- RBA minutes: Lower AUD needed to support inflation and trade
- RBA policymakers not too concerned about house price bubble yet
- Analysts concluded that RBA is maintaining its easing bias
- New Zealand quarterly inflation expectations up from 1.8% to 1.9%
- Japanese Finance Minister Aso: Fiscal policy changes needed to support QE
- U.K. CPI figures up for release today
Aussie traders seemed to brush off the downbeat RBA monetary policy meeting minutes released in today’s Asian trading session, as most forex market watchers have already heard all about it during the actual rate statement. As Governor Stevens mentioned a few weeks back, economic growth remains below trend, joblessness is expected to rise, and trade activity with China could slow down. No surprises there!
What’s interesting to note though is that policymakers actually debated whether to cut interest rates during their policy statement this month or to put it off until June, which would give them time to incorporate any changes in the government budget. In addition, RBA officials also noted that they aren’t too concerned about stoking a house price bubble by lowering rates, emphasizing that they are ready to work with housing market regulators to keep any risks contained. As always, policymakers reiterated that the Australian dollar’s appreciation is putting a negative drag on price levels and export growth.
AUD/USD managed to hold on to the .8000 handle (+0.03%) after the minutes were released while AUD/JPY is keeping its head above the 96.00 handle (+0.01%) for now. While the Aussie was able to sustain its gains against the euro and the pound, with EUR/AUD down 24 pips (-0.17%) and GBP/AUD lower by 2 pips (-0.01%), the currency gave up ground to its comdoll rivals. AUD/CAD is down 8 pips (-0.06%) and is testing support at .9700 while AUD/NZD is looking at a 50-pip loss (-0.49%).
Of course the Kiwi managed to draw some support from improved inflation expectations, which tend to translate to an actual pick up in consumer price levels later on. The reading climbed from 1.8% to 1.9% for the first quarter of this year, suggesting that a pickup could be seen in the coming months. NZD/USD is up 38 pips (+0.52%) and is closing in on the .7450 minor psychological handle.
Meanwhile in Japan, Finance Minister Taro Aso mentioned in his testimony that quantitative easing can only do so much in terms of shoring up inflation and growth. He added that fiscal policy changes and additional growth strategies must be put in place to help Japan ward off deflationary trouble.

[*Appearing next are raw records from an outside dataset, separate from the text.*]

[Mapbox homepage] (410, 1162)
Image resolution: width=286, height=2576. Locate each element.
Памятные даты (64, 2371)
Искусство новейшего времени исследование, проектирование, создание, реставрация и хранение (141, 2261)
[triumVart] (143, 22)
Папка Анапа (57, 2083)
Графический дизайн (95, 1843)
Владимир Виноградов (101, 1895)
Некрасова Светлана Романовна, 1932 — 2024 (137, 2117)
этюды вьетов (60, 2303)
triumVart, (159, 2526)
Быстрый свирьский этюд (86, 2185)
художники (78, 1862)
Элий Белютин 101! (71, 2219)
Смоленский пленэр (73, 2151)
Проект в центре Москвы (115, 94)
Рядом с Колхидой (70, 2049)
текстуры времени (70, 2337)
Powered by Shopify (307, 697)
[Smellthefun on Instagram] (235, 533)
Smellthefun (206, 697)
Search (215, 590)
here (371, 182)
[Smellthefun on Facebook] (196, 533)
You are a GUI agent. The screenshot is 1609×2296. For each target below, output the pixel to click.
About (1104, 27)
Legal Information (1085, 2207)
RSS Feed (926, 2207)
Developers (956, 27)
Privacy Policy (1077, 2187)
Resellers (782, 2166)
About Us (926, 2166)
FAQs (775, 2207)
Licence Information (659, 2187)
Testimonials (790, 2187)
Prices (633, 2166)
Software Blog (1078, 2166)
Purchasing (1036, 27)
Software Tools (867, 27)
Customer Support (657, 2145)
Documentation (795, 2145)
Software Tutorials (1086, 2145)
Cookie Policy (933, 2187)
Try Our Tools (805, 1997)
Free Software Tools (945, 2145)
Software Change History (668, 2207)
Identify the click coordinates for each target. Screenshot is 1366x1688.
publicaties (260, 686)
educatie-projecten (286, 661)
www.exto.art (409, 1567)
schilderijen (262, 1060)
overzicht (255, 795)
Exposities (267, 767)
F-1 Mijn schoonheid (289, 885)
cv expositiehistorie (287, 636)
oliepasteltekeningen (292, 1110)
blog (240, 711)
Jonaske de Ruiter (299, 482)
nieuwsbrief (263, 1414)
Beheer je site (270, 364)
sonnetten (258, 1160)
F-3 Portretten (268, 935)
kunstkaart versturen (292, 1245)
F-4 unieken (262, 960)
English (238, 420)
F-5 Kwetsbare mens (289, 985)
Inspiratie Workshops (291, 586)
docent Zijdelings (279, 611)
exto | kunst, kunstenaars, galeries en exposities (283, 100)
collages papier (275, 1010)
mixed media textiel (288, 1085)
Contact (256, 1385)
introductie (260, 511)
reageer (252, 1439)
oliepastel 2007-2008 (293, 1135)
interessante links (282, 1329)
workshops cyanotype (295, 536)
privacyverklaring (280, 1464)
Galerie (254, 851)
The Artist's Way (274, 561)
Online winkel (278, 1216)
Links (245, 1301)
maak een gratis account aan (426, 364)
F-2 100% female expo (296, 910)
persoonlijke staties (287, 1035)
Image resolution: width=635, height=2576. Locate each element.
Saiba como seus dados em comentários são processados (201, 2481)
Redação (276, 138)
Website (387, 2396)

Inflation could continue to be the talk of the town in the upcoming London trading session, as the U.K. is set to print its latest CPI readings. Headline inflation is slated to post another flat reading for April while the core CPI could hold steady at 1.0%, with any downside surprises likely to support the BOE’s prediction that price levels could continue to tumble for quite some time.
Do stay tuned for the release of the German and euro zone ZEW economic sentiment indices for May also since these could indicate whether investors and analysts are still optimistic that a sustained recovery will carry on in the region. Along with this, the final euro zone headline and core CPI readings are due and no revisions to the previous readings are expected. Be on the lookout for any potential surprises though!